10/04/2013 11:22 EDT | Actualisé 10/06/2013 05:12 EDT

QUÉBEC - Une nouvelle règle qui soumet la rémunération des hauts dirigeants universitaires à l'approbation du ministre de l'Enseignement supérieur empiète sur les responsabilités des administrateurs des universités, estime la Conférence des recteurs et des principaux des universités du Québec (CREPUQ).

Le président-directeur général de la CREPUQ, Daniel Zizian, n'est cependant pas allé jusqu'à dire que le gouvernement désavouait les conseils d'administration, en imposant cette nouvelle règle, puisqu'ils conservent la responsabilité d'établir les politiques de rémunération des cadres, comme les recteurs.

«Je ne dirais pas un désaveu, parce que le gouvernement ne dit pas: nous allons dorénavant, nous, établir. Il dit: nous demandons aux universités de soumettre les modifications qu'ils font à leur politique de rémunération», a-t-il dit en entrevue, mercredi.

M. Zizian constate cependant une intrusion dans la gouvernance des universités.

«On trouve que ça vient empiéter sur les responsabilités des conseils d'administration et à l'égard d'une gouvernance que l'on veut la meilleure, on se doit de respecter les responsabilités des conseils d'administration», a-t-il dit.

Le ministre de l'Enseignement supérieur, Pierre Duchesne, a déclaré mercredi que les salaires et autres avantages des membres des hautes directions d'universités seront suivis avec attention.

M. Duchesne a affirmé que ces institutions étant publiques, la progression de la rémunération de leurs dirigeants devra être raisonnable.
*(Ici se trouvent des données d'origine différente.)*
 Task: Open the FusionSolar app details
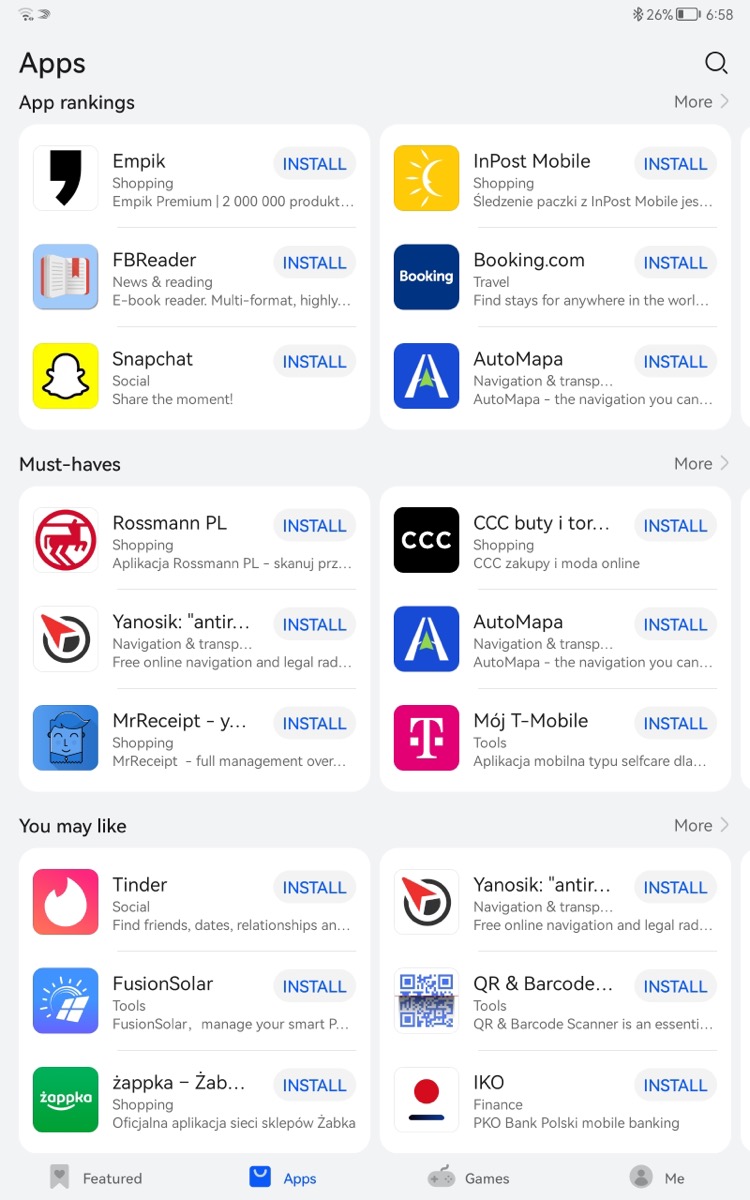pyautogui.click(x=193, y=1001)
Une règle budgétaire a été adoptée par le Conseil du trésor le mois dernier afin d'établir que la croissance de la rémunération globale des dirigeants universitaires ne pourra excéder le taux prévu dans la politique salariale du gouvernement.

Lors d'un point de presse avant la période des questions, M. Duchesne a constaté que la rémunération des cadres de haute direction des universités a progressé de façon importante au cours des dernières années.
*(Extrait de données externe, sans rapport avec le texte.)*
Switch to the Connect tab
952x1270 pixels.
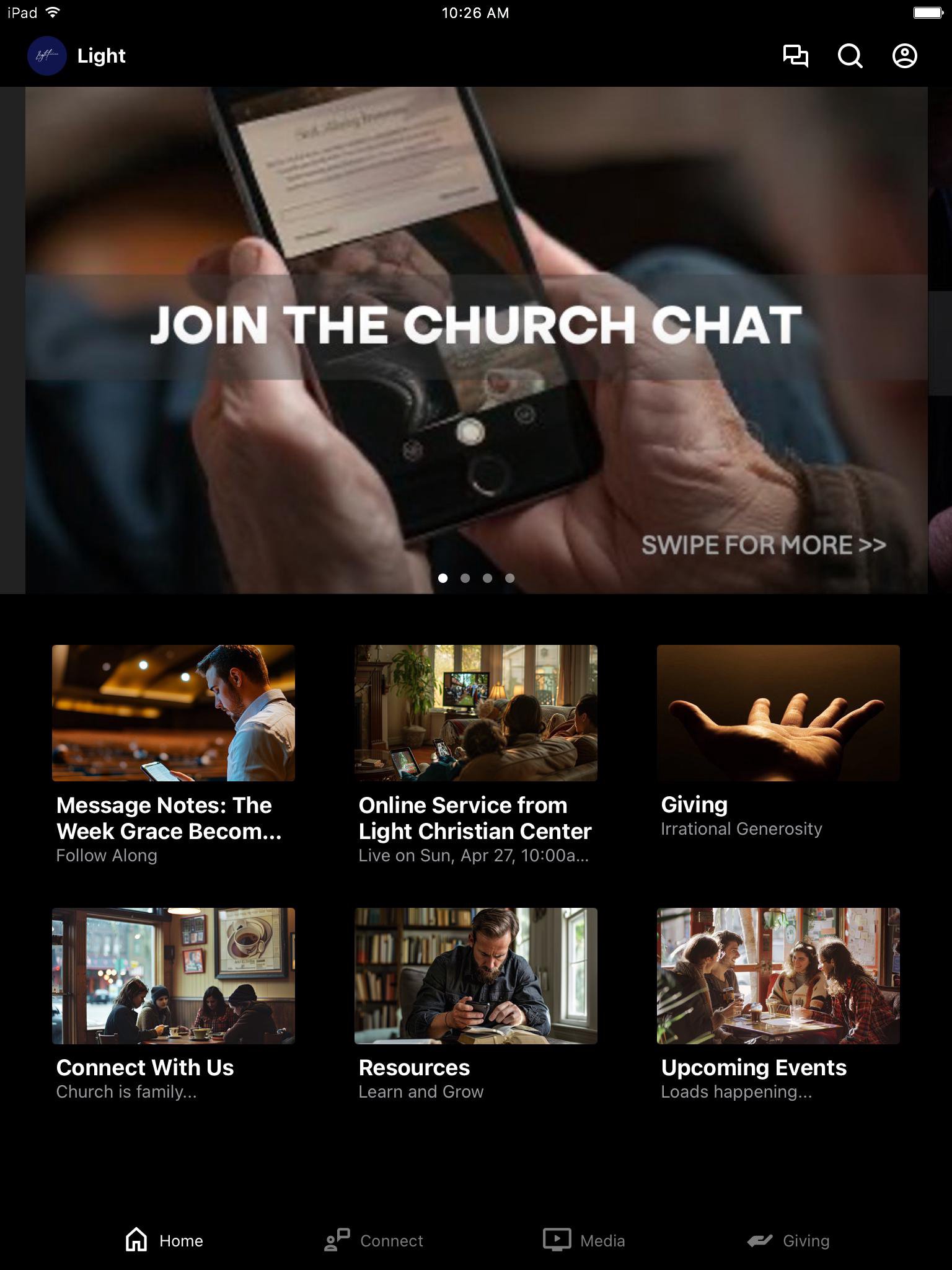coord(374,1240)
«Il n'est pas question pour l'instant de réduire les salaires ou les politiques en place, a-t-il dit. La question est de limiter la croissance parce que, ç'a été rendu public à plusieurs endroits, la croissance des salaires de haute direction dans les dernières années a quand même été assez importante.»

La règle budgétaire vise aussi à encadrer les autres avantages que le salaire des dirigeants. M. Duchesne a notamment mentionné des cas comme des résidences fournies ou encore des contrats d'entretien dont bénéficient certains.

Selon le ministre, il faut éviter les excès dans ce type de rémunération.

«Il faut s'assurer qu'on ne donne pas ailleurs, de façon déraisonnable, ce qu'on ne veut pas donner en termes de salaire, a-t-il dit. C'est normal, il y a une imputabilité publique.»